FOR longer than I care to remember, among the most striking features of Newport city centre has been the ‘To Let - Office Space’ sign high on the side of the Chartist Tower.

While the city’s tallest building has not lain completely dormant, the fact that this sign, or versions thereof, has been a constant in the landscape over many years is an economic barometer of sorts, indicating potential unfulfilled.

Good news then, that there is a possibility - and it is important to stress that currently, it is just that - of new life being breathed into the 15-storey tower, in the form of a hotel development.

Details were aired at this week’s Newport City Summit at the Celtic Manor Resort, a city council-organised event bringing together the council, businesses and the technology industry to discuss the city’s future.

During the summit the council also unveiled a regeneration masterplan for the city centre, with the aim of making Newport a more attractive place to live, work, visit, and crucially, to invest.

The tenor of such gatherings is inevitably positive, and there are plenty of cynics ready to sneer and say that ‘we’ - a corralling of an imaginary army of dissenters - have heard it all before.

Indeed we have.

Newport was the subject of an ambitious masterplan a dozen or so years ago, but while not all the proposals came to pass, a considerable amount has been achieved in the city in that time.

I’m not going to trot out a list. It is obvious that in several key respects Newport is a very different, a much more vibrant and appealing place in which to live, work and play, than it was back then.

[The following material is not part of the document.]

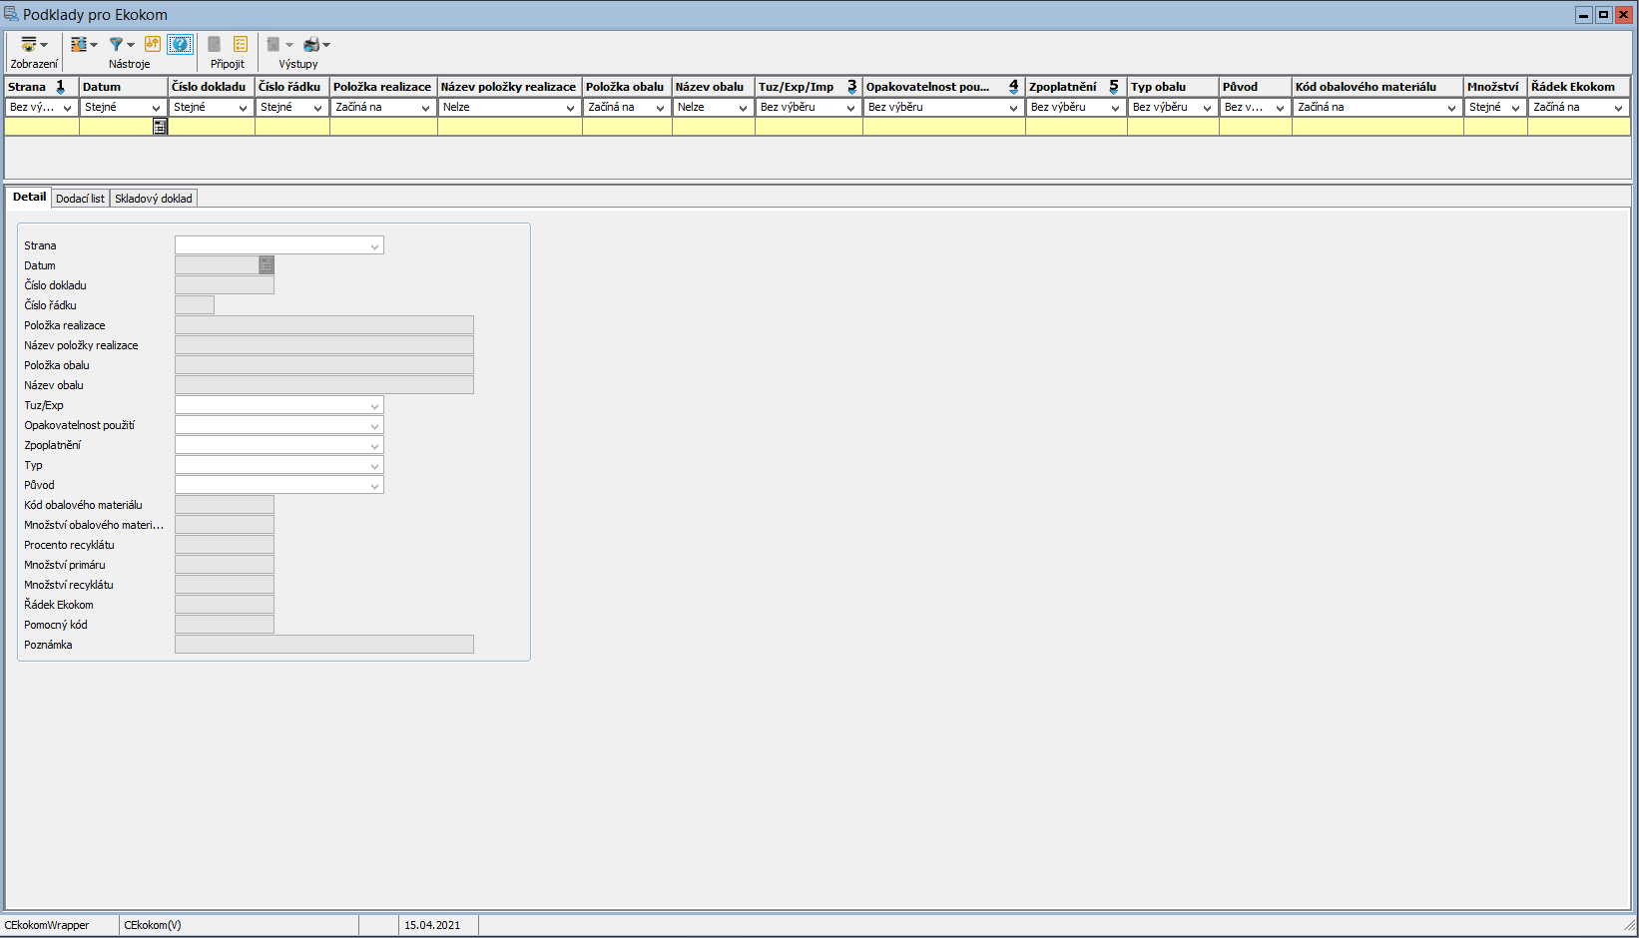Open the Původ dropdown in Detail form

(x=374, y=486)

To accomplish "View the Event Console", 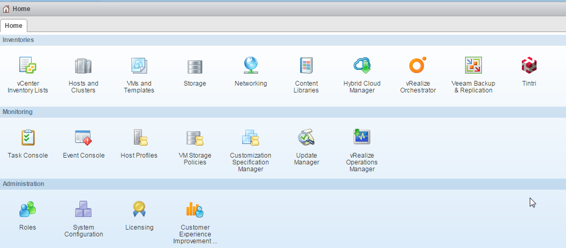I will [83, 138].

Now, the vision is being refreshed.

There is more to do and based on what was revealed at the summit, plenty of determination to get on and do it.

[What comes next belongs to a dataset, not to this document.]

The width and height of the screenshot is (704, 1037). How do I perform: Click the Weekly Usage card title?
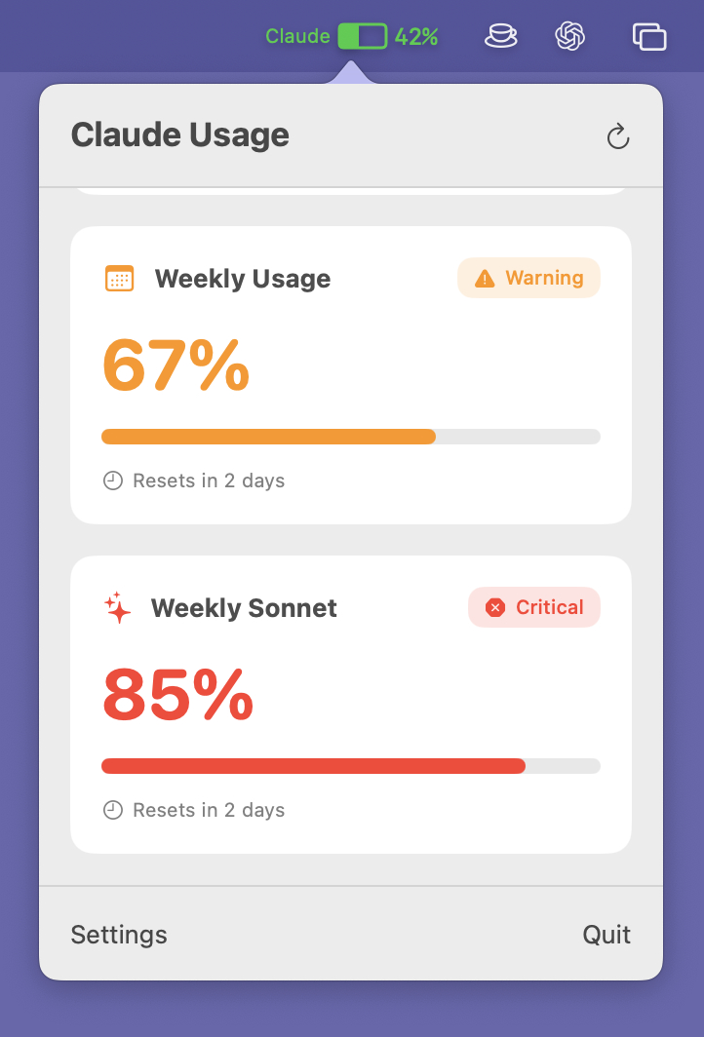tap(243, 279)
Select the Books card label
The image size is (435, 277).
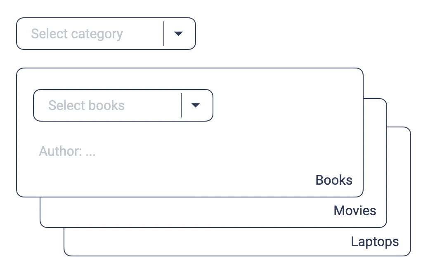[334, 180]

The Chartist Tower is of course, but one piece of the redevelopment jigsaw, albeit perhaps the most prominent - and while it would be easy to carp about its being a monument to the aberrations of town planners past, that will not fill its vacant floors of office space.

Whether it ultimately becomes a hotel or fulfils another function however, wouldn’t it be great to have a reason to take down that sign, its absence as good a signal as any that investors are putting their faith in the city?